Ainsi, Dimanche, le jeune dahumien au service de Bond, rationalise la répulsion de ce dernier devant une atrocité, incompatible avec le respect de tout combattant en droit international humanitaire, reconnu de manière égale et réciproque à tous les participants au conflit. La première Convention de Genève de 1949 prévoit ainsi que « [l]es restes des personnes qui sont décédées … doivent être respectées … », une règle manifestement considérée comme coutumière. Plus généralement, et au-delà de leur présence dans les consciences, certaines règles semblent bel et bien exercer une certaine influence, sur le terrain. Ainsi, on apprend que la France a « plus ou moins reconnu de facto l’Etat dahumien » (p. 53), ce qui signifie qu’elle ne l’a pas reconnu officiellement, refusant de donner suite aux demandes répétées de ses autorités (« si le gouvernement français pouvait reconnaître le Dahum, tout changerait », p. 132) et par là même de mettre en cause le principe de non-intervention. C’est aussi en application de ce même principe que le Royaume-Uni a refusé de reconnaître l’entité sécessionniste (p. 80). Par ailleurs, si Londres a soutenu la partie gouvernementale, c’est manifestement de manière limitée et officieuse, ce qui semble témoigner paradoxalement d’une certaine révérence en faveur de la règle de non-immixtion dans les guerres civiles. D’ailleurs, et au bout du compte, la sécession échoue et les frontières internationales existantes sont stabilisées, ce qui pourrait être interprété comme une consécration de la règle de l’uti possidetis juris, selon laquelle les anciennes frontières coloniales doivent être maintenues après l’accession des anciennes colonies à l’indépendance, la stabilité —ou l’intangibilité des frontières, comme on le dit parfois— étant un objectif qui devrait prévaloir sur tout autre considération, qu’elle soit historique, « naturelle » ou « ethnique ». C’est ce que regrette un général dahumien, lorsqu’il affirme :
« Le Zanzarim, et avant cela l’Etat du Haut-Zanza, et avant encore le Neuzanza, a été une invention des colonialistes européens. Qui sont arrivés il y a quelques décennies, à la fin du siècle dernier. Ils ont tracé les frontières du pays par un bel après-midi, sur un caprice, alors qu’ils n’avaient rien de mieux à faire […]. Pour les Fakassa, le delta du fleuve Zanza, notre fief tribal, nous appartient de naissance. Il n’a rien à voir avec la politique néocoloniale du vingtième siècle ou les ambitions vénales d’aventuriers européens. Pouvez-vous comprendre cela ? » (pp. 59-60).

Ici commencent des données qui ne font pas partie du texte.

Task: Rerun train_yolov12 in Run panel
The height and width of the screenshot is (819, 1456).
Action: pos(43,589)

Enfin, remarquons que même si Bond décide soudainement d’agir en « solo », et donc ultra vires, l’Etat britannique endosse finalement toute la responsabilité pour ses actions : « nous sommes des serviteurs du gouvernement de Sa Majesté, quelle que soit sa couleur politique. Nous faisons partie des services secrets. Des fonctionnaires au sens pur du terme » (p. 335). On retrouve ici écho la règle énoncée à l’article 7 du projet de la commission du droit international sur la responsabilité de l’Etat
« Le comportement d’un organe de l’Etat ou d’une personne ou entité habilitée à l’exercice de prérogatives de puissance publique est considéré comme un fait de l’Etat d’après le droit international si cet organe, cette personne ou cette entité agit en cette qualité, même s’il outrepasse sa compétence ou contrevient à ses instructions ».

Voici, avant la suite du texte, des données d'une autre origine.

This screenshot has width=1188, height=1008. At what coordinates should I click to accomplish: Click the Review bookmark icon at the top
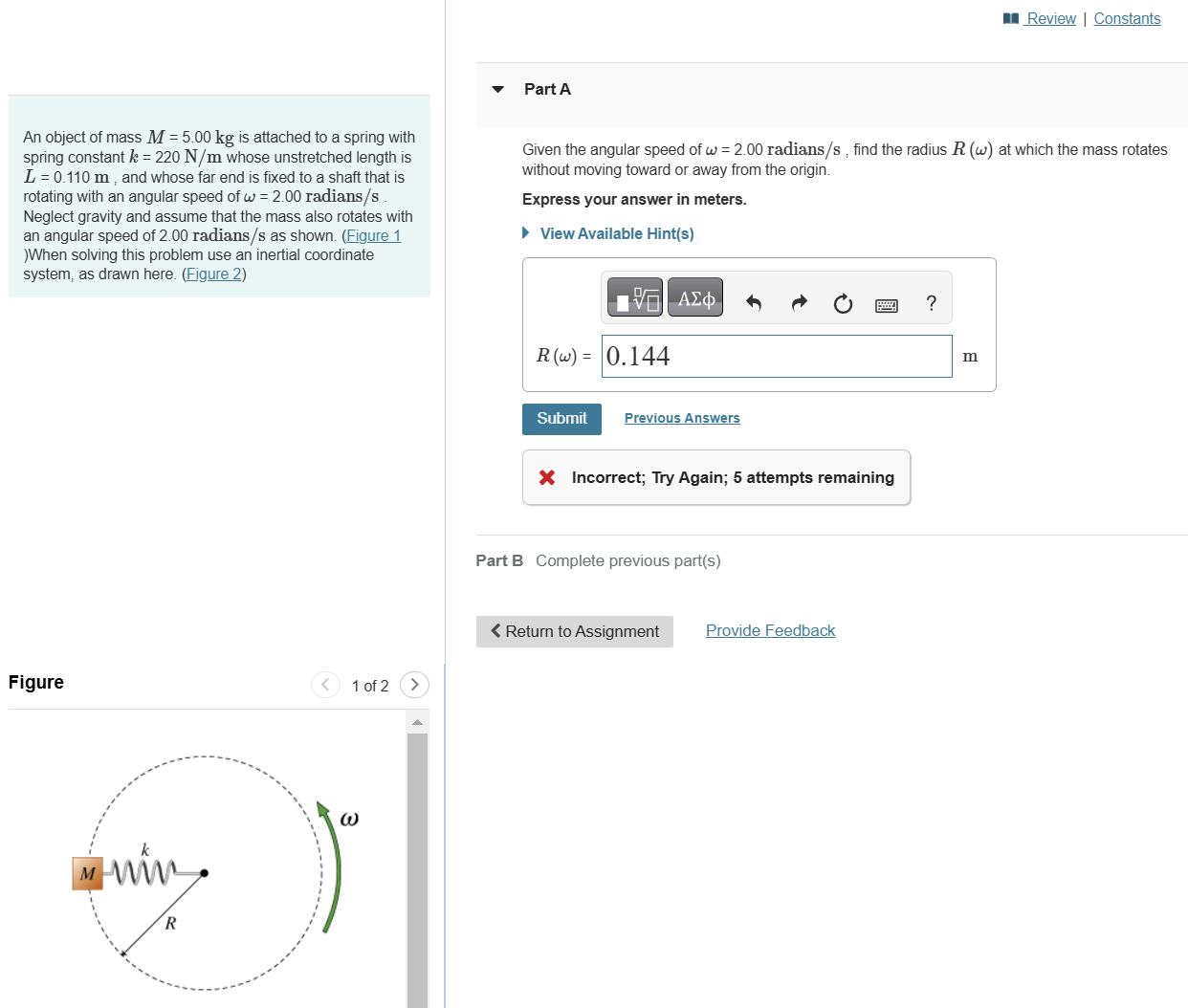point(1013,17)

Alors, oui, aux termes de la découverte de cette nouvelle aventure de l’agent 007, la lectrice ou le lecteur ne peuvent que le constater : « il y avait là en jeu plus que le désir de préserver les règles du droit international » (p. 80). Mais, comme dans la réalité (les événements sont manifestement inspirés de la tentative de sécession du Biafra réprimée par le Nigéria de 1967 à 1970, avec l’aide des autorités britanniques), ces règles jouent en même temps un certain rôle.

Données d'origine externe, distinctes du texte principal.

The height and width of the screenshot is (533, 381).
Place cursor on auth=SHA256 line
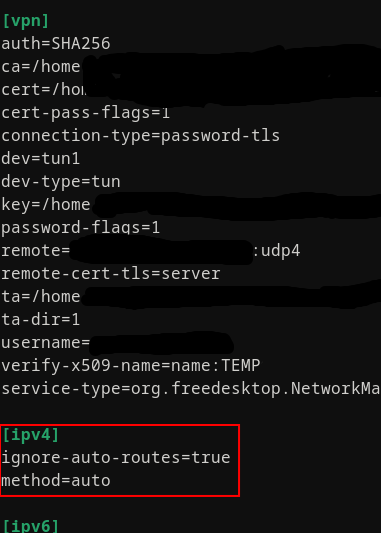coord(56,44)
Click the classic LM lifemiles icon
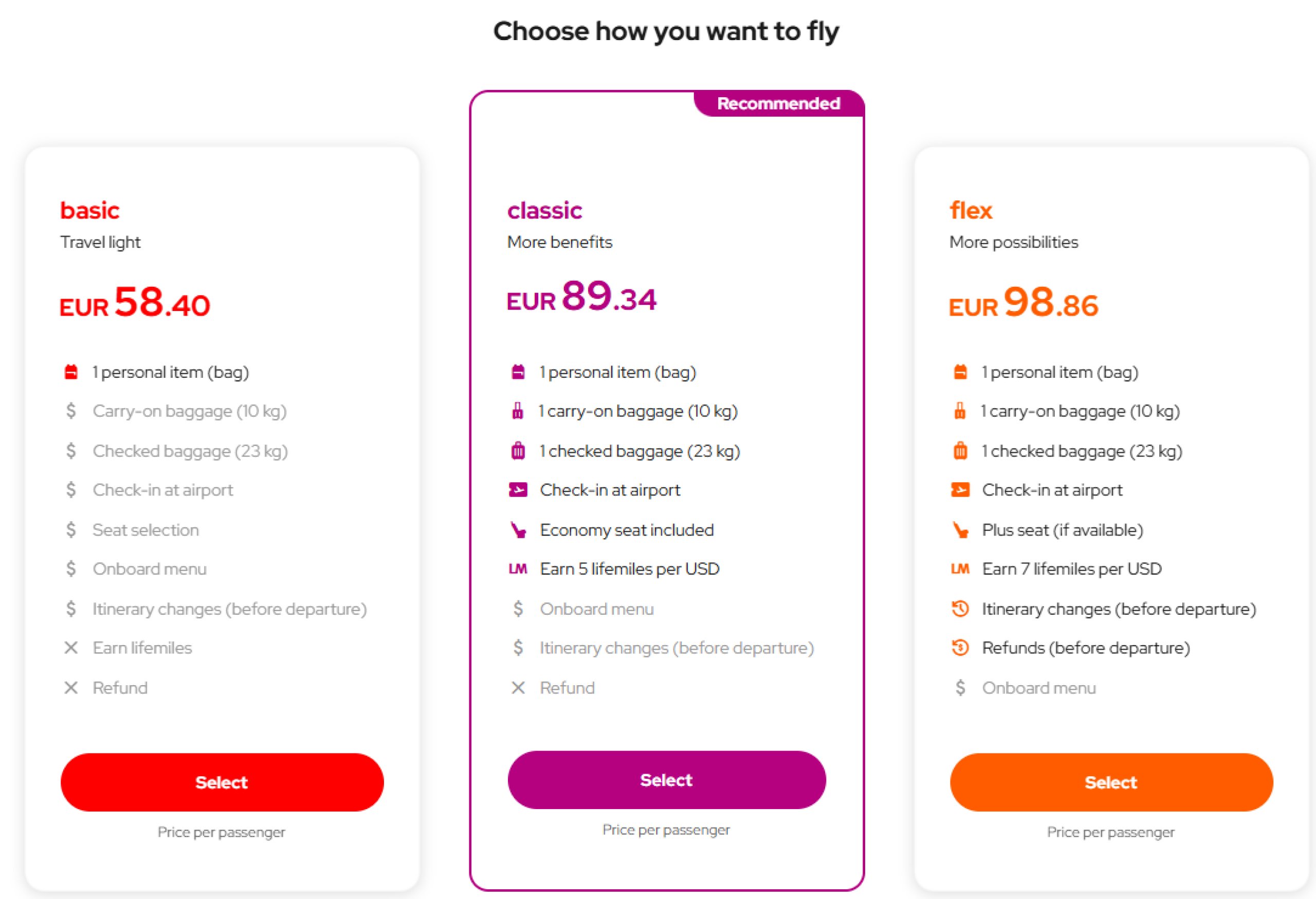1316x899 pixels. pos(518,569)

Elles peuvent effectivement inspirer ou motiver les acteurs, ou encore limiter leur marge de manœuvre. De ce point de vue, l’école dite « réaliste » des relations internationales ne l’est pas toujours tant que ça, et on serait plus tenté de se tourner vers l’approche « critique », qui prescrit de mettre la règle de droit en relation avec les rapports de force qui en déterminent la création comme l’interprétation ou l’application (Jean Salmon (dir.), Dictionnaire de droit international public, Bruylant, AUF, 2001, pp. 290-291). Ainsi, si rien ne garantit qu’une règle soit respectée, rien n’exclut qu’elle ne le soit, même si ce respect résulte non d’une mystérieuse et indéfinissable force normative mais d’un contexte politique particulier qui, en définitive, renvoie à la volonté et à la pression exercée par les acteurs de la société internationale.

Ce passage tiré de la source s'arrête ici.